◆ EXERCISE DETAILS: Please pull out every line in the data below that contains the word "pixels" and copy each one unchanged. Case matters when matching.

◆ RAW RECORDS:

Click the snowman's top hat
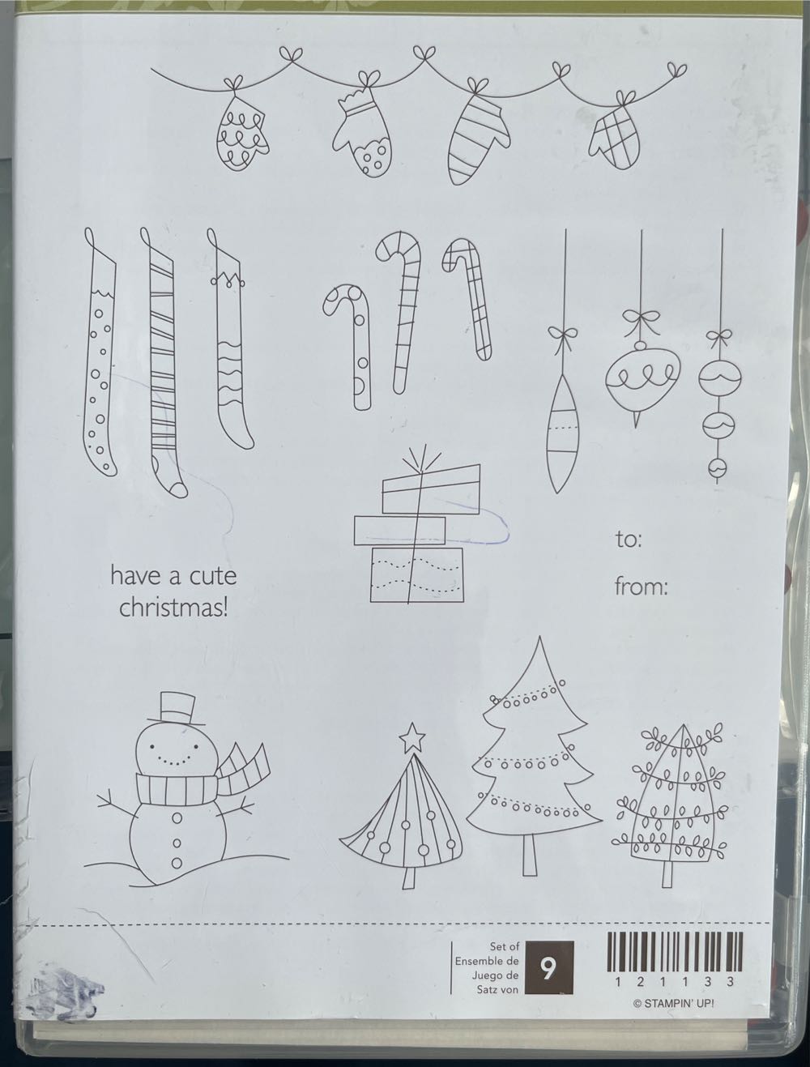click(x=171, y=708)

---

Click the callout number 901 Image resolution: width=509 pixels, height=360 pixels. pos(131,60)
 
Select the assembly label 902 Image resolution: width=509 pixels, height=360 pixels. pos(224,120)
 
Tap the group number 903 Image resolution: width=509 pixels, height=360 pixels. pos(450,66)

◆ SOLUTION TO THE PROBLEM:
Click the callout number 901 Image resolution: width=509 pixels, height=360 pixels. pos(131,60)
Select the assembly label 902 Image resolution: width=509 pixels, height=360 pixels. pos(224,120)
Tap the group number 903 Image resolution: width=509 pixels, height=360 pixels. pos(450,66)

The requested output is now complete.